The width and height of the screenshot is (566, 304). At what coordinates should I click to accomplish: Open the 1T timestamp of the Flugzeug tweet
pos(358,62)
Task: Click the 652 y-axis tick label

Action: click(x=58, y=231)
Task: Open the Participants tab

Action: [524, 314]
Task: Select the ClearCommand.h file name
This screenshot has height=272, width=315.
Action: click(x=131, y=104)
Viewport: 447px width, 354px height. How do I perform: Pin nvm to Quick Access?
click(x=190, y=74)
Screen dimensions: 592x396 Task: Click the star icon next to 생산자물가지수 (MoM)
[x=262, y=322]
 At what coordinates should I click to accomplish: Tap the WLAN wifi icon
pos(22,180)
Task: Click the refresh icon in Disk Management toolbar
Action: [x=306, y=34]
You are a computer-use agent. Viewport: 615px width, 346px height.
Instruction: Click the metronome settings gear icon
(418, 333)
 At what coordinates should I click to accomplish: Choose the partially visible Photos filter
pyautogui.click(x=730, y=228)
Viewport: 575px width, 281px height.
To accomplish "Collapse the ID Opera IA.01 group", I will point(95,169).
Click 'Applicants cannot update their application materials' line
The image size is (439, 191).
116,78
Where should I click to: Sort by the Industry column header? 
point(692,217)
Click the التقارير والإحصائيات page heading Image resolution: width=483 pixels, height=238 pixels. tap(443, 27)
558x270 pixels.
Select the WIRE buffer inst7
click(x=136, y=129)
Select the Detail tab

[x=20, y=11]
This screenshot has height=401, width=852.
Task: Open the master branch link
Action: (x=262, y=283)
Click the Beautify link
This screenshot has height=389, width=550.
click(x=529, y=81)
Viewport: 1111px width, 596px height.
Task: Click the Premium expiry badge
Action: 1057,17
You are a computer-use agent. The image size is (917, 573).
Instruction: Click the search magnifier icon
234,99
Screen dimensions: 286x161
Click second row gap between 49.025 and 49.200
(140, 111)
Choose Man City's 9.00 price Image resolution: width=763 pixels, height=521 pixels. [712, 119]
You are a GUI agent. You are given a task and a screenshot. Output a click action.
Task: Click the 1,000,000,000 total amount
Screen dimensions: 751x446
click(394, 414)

DESCRIPTION OF THE TASK: Search the listing for the string "pixels". Copy each line where it turns up.

EXERCISE ANSWER:
Click the التقارير والإحصائيات page heading Image resolution: width=483 pixels, height=238 pixels. tap(443, 27)
558x270 pixels.
Choose Man City's 9.00 price Image resolution: width=763 pixels, height=521 pixels. [712, 119]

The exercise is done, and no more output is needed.